Чем больше я общалась с доктором Римлэндом, тем больше училась объективности. Он был первым, кому удалось внушить мне то, что психология может стремиться к строгой методологии — неопровержимым данным, достоверности, конролируемому исследованию, открытости критическому разбору коллег — ни чуть не меньше, чем любая другая наука. Римлэнд требовал этих качеств от себя, как от психолога, и четверть века потратил на то, чтобы добиться этого от своих коллег. Все это очень контрастировало с моим прежним представлением о психологии, как о кружке болтливых терапевтов, получающих деньги за свою «необыкновенную» проницательность.

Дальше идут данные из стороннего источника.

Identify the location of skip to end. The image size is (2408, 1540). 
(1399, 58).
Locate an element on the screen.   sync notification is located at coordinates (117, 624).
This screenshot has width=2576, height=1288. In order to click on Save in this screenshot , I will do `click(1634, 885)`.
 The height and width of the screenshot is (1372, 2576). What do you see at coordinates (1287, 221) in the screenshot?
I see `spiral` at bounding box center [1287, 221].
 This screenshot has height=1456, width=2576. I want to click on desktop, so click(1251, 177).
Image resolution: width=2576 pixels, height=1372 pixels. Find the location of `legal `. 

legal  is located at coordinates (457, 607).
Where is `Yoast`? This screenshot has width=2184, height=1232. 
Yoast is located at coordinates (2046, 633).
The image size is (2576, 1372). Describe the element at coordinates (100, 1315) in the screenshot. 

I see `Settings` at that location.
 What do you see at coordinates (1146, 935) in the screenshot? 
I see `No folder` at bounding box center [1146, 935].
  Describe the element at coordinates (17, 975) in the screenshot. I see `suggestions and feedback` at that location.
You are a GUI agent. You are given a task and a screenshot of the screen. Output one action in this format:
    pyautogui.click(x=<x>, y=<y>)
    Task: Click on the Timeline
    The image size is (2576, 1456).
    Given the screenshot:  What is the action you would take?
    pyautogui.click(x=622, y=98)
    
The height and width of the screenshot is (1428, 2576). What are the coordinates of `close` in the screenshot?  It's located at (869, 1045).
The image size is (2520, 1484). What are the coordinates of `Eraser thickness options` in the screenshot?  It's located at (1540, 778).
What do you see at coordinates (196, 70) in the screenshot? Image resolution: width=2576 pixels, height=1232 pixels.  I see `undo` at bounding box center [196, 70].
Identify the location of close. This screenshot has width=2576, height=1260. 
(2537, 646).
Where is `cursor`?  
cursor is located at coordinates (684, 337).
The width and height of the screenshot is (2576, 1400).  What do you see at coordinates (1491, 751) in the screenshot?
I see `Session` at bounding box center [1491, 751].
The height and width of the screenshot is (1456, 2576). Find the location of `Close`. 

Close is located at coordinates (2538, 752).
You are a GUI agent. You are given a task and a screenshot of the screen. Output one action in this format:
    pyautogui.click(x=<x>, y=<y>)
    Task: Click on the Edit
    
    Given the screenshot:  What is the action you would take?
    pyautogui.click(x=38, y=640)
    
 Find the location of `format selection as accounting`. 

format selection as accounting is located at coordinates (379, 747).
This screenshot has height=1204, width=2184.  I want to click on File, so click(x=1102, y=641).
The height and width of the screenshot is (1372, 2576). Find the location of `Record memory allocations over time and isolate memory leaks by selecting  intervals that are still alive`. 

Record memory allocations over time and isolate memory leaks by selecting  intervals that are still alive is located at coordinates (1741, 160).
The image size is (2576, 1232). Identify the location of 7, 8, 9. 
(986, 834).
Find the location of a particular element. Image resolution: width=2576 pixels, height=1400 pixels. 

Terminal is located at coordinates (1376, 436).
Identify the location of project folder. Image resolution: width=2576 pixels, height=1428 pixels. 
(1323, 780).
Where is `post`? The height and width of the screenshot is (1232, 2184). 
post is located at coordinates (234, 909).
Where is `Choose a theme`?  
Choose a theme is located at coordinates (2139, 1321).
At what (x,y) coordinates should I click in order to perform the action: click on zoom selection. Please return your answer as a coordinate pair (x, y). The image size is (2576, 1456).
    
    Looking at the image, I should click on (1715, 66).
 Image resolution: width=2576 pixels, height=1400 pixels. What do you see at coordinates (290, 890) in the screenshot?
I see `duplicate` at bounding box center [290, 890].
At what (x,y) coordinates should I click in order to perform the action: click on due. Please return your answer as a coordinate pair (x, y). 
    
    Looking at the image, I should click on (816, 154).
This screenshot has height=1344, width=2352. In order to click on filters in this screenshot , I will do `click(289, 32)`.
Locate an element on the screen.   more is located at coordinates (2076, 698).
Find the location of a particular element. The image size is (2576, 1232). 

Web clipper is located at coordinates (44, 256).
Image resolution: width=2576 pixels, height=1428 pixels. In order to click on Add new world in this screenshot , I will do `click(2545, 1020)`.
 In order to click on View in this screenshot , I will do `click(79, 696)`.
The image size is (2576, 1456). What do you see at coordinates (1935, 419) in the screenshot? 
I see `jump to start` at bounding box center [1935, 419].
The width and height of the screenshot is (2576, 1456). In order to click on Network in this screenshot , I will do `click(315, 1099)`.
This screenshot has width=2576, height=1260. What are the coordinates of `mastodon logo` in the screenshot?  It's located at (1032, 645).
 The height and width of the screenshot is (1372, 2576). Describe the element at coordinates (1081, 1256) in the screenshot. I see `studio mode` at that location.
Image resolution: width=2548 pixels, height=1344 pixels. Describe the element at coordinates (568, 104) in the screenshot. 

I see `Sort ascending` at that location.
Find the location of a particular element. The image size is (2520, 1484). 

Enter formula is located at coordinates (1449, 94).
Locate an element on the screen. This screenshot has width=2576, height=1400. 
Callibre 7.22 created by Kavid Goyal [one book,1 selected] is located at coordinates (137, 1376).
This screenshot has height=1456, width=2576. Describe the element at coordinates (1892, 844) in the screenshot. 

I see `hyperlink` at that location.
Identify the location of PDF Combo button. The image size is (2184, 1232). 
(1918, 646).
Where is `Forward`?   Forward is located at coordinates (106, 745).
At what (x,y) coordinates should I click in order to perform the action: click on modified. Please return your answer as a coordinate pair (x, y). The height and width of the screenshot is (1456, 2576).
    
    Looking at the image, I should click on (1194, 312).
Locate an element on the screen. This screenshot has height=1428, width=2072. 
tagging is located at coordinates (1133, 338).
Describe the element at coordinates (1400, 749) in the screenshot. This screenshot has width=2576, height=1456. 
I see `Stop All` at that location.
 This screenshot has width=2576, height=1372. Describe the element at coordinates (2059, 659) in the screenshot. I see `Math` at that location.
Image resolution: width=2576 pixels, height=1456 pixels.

Можно сказать, что публикация в 1964 году работы доктора Римлэнда под названием «Детский аутизм»** была в своём роде похоронным звоном периоду неограниченного властвования Беттельгейма. Как сказал один журналист: «Римлэнд свёл теорию Беттельгейма к нулю». После «Детского аутизма» с его тщательно обоснованным, сдобренным фактами, анализом всего, что к тому моменту было известно об аутизме, никто уже не осмеливался утверждать, что природа синдрома психогенична. Несмотря на то, что некоторые староверцы ещё долго оставались верными старой идеологии (нам с Марком пришлось убедиться в этом на собственном опыте), большинство профессионалов считали Римлэнда крупным учёным, который наконец-то направил исследование в области аутизма в правильное русло и убедительно представил правдоподобную нейробиологическую базу заболевания. Сегодня его работы высоко ценятся. Его предвидение не только помогло в обнаружении настоящих причин и способов лечения, но его книга была также запоздалым плачем (?) жалости и справедливости по отношению к родителям, которые годами обвинялись в болезни своих детей.

Доктор Римлэнд был мудрым и щедрым учителем, а в конце он стал мне настоящим другом. Даже если бы он собственноручно не принял участие в спасении Анн-Мари, то этому бы поспособствовало дело всей его жизни. Его уверенность во мне поддерживала мою силу воли и мою собственную уверенность в своих силах и в принятых решениях. Когда я впервые встретила его, я разрывалась между неуверенностью и тревогой. После каждой беседы с ним я приобретала спокойствие и чистоту мыслей. Делая сильной меня, он делал сильной мою семью. ** К сожалению, книга сегодня не печатается, но до сих пор доступна в библиотеках. В профессиональных кругах считается одной из самых значительных работ в этой области.